Abstract Aim: The aim of the study is to evaluate the efficacy, complications and long term results of splenectomy in children with hematologic diseases. Patients and Methods: This study includes retrospective analysis of the medical records of 158 children between 0-18 years old who underwent splenectomy due to hematologic diseases from 1989 to 2017. Gender, splenectomy indications, age of diagnosis, splenectomy age, vaccination status, splenectomy outcomes, complications and mortality were evaluated. Results: Of the cases, 88 (55.7%) were female and 70 were male (44.3%). Indications for splenectomy were hereditary spherocytosis in 59 (37.3%), immune thrombocytopenia (ITP) in 50 (31.6%) and thalassemia major in 40 (25.3%) children. The median age of diagnosis was 3.9 years, the median splenectomy age was 9.2 years, the median time from diagnosis to splenectomy was 5.3 years in all cohort. Mean follow-up time of patients after splenectomy was 7.3±5.2 years.

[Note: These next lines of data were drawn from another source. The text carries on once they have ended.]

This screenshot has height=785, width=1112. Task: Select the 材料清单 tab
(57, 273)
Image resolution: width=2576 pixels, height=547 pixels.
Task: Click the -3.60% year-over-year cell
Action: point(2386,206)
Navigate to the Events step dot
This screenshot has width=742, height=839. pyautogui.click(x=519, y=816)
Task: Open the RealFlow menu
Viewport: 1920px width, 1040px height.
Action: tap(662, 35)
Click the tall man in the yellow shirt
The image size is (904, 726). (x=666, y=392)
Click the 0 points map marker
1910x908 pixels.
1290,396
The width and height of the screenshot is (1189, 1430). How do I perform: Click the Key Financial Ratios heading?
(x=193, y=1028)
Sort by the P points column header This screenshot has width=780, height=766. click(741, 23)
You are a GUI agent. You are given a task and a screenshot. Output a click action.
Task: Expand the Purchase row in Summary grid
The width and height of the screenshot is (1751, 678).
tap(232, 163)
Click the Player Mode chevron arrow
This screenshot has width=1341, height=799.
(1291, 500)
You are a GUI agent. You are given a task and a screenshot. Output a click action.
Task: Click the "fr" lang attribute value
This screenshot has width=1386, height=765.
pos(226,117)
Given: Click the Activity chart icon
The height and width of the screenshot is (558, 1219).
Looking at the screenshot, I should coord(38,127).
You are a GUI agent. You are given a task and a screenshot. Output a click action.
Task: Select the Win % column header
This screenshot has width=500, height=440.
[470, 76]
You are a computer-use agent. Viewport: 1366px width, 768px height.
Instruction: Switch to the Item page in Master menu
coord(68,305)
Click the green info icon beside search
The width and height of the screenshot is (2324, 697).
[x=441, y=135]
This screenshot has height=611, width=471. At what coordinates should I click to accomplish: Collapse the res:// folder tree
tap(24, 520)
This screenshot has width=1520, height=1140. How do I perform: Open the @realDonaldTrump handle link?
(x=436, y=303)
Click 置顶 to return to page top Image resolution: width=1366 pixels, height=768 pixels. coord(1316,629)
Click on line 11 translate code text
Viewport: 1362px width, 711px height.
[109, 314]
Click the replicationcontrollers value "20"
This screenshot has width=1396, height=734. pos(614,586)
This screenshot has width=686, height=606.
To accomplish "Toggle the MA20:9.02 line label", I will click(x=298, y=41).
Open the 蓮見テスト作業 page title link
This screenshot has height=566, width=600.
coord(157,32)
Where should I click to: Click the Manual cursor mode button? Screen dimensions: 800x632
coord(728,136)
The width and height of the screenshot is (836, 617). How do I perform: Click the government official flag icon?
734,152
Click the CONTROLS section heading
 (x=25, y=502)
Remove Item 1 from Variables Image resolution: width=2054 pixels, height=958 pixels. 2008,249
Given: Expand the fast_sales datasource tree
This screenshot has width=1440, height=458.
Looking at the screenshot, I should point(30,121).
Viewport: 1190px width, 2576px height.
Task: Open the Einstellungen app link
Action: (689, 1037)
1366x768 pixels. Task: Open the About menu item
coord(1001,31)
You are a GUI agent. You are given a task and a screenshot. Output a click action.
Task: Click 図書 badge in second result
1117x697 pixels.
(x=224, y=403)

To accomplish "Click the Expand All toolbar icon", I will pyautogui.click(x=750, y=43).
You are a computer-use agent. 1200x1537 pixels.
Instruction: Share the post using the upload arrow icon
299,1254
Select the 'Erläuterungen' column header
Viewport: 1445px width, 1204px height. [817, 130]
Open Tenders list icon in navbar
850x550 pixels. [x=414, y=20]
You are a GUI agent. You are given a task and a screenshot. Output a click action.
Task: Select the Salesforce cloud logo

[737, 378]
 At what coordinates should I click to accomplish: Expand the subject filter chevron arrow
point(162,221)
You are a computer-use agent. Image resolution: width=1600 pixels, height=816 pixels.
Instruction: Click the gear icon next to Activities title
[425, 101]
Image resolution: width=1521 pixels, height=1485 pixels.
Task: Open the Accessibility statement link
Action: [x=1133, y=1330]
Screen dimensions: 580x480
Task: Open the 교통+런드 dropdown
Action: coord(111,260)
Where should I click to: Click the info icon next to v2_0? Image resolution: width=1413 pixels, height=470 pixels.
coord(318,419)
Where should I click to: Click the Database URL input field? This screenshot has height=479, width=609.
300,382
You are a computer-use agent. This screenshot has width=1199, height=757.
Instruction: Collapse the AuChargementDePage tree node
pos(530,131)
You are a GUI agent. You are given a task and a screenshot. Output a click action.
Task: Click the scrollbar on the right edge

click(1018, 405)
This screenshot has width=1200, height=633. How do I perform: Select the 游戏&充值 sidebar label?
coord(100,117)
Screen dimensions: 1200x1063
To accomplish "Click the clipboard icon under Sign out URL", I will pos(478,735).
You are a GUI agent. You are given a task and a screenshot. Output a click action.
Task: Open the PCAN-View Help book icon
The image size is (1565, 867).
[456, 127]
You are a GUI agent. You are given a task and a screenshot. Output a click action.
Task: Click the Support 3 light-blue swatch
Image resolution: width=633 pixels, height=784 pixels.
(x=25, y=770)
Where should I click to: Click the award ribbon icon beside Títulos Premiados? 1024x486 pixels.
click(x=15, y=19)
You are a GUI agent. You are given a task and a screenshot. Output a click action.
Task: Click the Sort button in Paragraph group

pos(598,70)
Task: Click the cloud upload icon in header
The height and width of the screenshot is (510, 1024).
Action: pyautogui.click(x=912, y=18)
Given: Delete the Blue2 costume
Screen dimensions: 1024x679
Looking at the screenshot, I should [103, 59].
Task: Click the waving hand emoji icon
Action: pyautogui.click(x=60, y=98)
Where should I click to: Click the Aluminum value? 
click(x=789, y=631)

All patients except one were immunized before splenectomy. Responses were assessed based on standart criteria for each disease. Response was seen in 94.7% of patients with hereditary spherocytosis and 80% of ITP patients. Twenty-two percent of splenectomised children with thalassemia major had a decrease in transfusion frequency. Infections following splenectomy were reported in 22.8%. One patient had thrombosis related to splenectomy, none of the cases had major bleeding. There was no death due to sepsis. One patient with ITP died due to Subacute Sclerosing Panencephilitis (SSPE). Conclusion: Splecetomy is associated with good remission rates following ITP and hereditary spherocytosis. Splenectomy should be performed only in selected cases with transfusion dependent thalassemia. Post-splenectomy sepsis is uncommon. Future studies should focus on health quality of life and cost analysis of splenectomy in children. Disclosures No relevant conflicts of interest to declare.